The other day my ex said, “you have sociopathic tendencies.” Luckily, as such, that comment and the subsequent insults didn’t sting. Not at all.
For those of you who haven’t Googled whether your ex is a sociopath, psychopath, or narcissist, let me extrapolate. Sociopaths have extremely antisocial attitudes and lack a conscience. Psychopaths are unstable and aggressive and also demonstrate antisocial attitudes. Narcissists have an excessive interest in or admiration of themselves.
I can be unstable. I’ve definitely gone through periods of my life where I’ve had an excessive interest in self, but sociopathism—a word created by my inner narcissist—let’s dig deeper. According to Psychology Today, the following are surefire signs of sociopathism:
- Superficial charm and good intelligence
- Absence of delusions and other signs of irrational thinking
- Absence of nervousness or neurotic manifestations
- Untruthfulness and insincerity
- Lack of remorse and shame
- Inadequately motivated antisocial behavior
- Poor judgment and failure to learn by experience
- Pathologic egocentricity and incapacity for love
- General poverty in major affective reactions
- Specific loss of insight
- Unresponsiveness in general interpersonal relations
- Fantastic and uninviting behavior with alcohol and sometimes without
- Suicide threats rarely carried out
- Sex life impersonal, trivial and poorly integrated
- Failure to follow any life plan
Of these characteristics, I’d say unreliability; poor judgement; and suicide threats have applied. Possibly failure to follow a life plan, but I’d contest that one. As insane and squiggly as my life path is, I am actually following a plan that I created for myself years ago. So yeah, I guess I do have sociopathic tendencies. But I also rank among the most sensitive people I know. I cry all the fucking time. Good things, bad things, sexual things, platonic things, unfair things, unexplained things. I am a deep well of emotion fed by millions of unseen aquifers.

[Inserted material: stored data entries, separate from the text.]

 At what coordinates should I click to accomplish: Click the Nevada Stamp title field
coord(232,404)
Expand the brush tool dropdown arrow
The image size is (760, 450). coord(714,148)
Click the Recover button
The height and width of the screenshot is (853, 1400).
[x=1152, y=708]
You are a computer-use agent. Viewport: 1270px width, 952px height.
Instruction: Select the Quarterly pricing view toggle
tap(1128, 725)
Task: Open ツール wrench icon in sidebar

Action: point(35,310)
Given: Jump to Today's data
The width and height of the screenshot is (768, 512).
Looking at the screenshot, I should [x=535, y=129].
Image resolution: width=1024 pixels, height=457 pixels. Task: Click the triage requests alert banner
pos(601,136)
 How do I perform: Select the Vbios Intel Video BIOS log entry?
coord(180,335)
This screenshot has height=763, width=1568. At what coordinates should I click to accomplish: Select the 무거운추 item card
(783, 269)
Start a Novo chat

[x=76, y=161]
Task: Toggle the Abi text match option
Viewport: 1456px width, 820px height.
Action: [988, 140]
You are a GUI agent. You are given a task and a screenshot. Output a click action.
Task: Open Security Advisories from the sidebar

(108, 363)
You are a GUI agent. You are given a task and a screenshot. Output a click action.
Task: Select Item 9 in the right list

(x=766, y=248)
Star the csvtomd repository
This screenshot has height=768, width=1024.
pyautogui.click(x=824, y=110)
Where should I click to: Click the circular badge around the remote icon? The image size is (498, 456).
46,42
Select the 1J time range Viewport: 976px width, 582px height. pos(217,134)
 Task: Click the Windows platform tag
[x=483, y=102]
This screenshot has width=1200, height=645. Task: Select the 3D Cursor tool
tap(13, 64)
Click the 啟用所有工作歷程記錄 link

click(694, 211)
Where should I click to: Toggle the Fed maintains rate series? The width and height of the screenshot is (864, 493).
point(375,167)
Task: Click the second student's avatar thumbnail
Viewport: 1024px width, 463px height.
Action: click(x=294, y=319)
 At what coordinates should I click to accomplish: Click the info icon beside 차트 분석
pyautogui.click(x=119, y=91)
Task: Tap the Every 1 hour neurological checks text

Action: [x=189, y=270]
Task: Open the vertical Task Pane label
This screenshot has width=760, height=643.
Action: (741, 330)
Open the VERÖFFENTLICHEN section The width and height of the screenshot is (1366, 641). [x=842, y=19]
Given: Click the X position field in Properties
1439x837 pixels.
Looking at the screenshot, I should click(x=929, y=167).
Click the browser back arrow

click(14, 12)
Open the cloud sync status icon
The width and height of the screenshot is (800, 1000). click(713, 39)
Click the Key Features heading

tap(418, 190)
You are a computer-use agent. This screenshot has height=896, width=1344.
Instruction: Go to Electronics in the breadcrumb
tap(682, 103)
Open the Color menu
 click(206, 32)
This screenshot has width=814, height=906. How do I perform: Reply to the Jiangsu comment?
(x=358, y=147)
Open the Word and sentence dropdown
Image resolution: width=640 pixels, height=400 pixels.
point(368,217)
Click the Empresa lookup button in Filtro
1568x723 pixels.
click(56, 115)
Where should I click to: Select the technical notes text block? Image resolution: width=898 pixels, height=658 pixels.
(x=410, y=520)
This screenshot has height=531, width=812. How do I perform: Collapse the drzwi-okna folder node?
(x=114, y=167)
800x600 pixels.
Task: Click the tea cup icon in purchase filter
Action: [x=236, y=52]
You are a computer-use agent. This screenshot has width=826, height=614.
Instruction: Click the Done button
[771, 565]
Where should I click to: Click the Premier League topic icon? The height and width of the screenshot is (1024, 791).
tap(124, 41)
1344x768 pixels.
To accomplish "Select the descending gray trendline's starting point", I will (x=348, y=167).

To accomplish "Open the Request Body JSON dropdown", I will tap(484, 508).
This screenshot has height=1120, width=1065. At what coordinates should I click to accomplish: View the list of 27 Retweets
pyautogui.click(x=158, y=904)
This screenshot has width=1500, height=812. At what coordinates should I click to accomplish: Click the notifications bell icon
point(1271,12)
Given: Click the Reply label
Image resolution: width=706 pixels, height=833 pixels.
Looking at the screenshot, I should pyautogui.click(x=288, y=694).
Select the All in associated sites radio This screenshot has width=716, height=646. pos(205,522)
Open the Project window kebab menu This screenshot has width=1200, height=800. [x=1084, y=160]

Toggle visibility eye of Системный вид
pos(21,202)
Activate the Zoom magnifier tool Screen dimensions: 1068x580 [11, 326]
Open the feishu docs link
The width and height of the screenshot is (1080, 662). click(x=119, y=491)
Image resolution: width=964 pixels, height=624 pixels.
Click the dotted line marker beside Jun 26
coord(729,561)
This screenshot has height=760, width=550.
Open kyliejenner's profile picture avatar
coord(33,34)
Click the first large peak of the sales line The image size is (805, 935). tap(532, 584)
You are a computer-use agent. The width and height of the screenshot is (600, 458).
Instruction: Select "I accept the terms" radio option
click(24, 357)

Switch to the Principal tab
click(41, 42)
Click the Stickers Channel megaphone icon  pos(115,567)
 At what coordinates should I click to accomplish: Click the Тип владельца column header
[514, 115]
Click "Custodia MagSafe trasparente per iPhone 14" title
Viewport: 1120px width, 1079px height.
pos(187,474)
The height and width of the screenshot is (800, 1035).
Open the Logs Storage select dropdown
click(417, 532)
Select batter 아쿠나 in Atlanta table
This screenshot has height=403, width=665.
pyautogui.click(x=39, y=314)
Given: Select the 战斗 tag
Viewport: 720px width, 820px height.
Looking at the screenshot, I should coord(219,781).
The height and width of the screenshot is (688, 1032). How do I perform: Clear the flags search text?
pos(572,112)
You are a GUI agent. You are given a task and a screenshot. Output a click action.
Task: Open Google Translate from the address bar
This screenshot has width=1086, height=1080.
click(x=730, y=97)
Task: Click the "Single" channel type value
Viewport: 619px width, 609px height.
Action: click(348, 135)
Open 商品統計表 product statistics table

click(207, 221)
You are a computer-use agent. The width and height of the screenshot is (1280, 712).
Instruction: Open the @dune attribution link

I would guess that for every person who might call me a sociopath, there are at least ten people who would balk at the suggestion including my two therapists (that’s right people, surviving cancer requires a cadre of mental health professionals). Am I human being with human flaws? Yes. Would I be hard to be in a relationship with? Abso-fucking-lootly. I’ve got my own flavor of crazy happening over here. I am passionate and emotional and reactive. I have an unquenchable lust for life and sex and love and connection and spontaneity and experience and knowledge, qualities that—I’m discovering—refute domestic bliss. Loving me would be difficult.
That being said, I get why my ex wants me to be a sociopath. When I entertain his personality as sociopathic, I feel less rejected in the relationship. I feel justified in not being together. I hurt less. At least temporarily. Long term, trying this accusation on makes me feel foolish for compassionately loving someone who wasn’t right for me. That foolish feeling isn’t a good thing for anyone. Not him, not my kids, not me and not anyone who comes in contact with either of us.
The thing is, none of us really knows how someone else is feeling. We hear what they say, we see how they act, but we don’t really know how they feel. We can surmise, we can empathize, we can even sociopathize, but we really don’t know. Maybe my ex is just hurting. Or maybe he’s angry. OR maybe, we should all stop Googling personality disorders and then slapping them on people who have hurt us.
I certainly don’t want to minimize personality disorders or the havoc they wreck on people. I am just not qualified to talk about them let alone diagnose them. And my guess is, ex-girlfriend, ex-boyfriend, ex-wife, ex-husband, neither are you.
Special thanks to a dear friend who helped me write this post by encouraging me soften into my higher self during a very difficult time.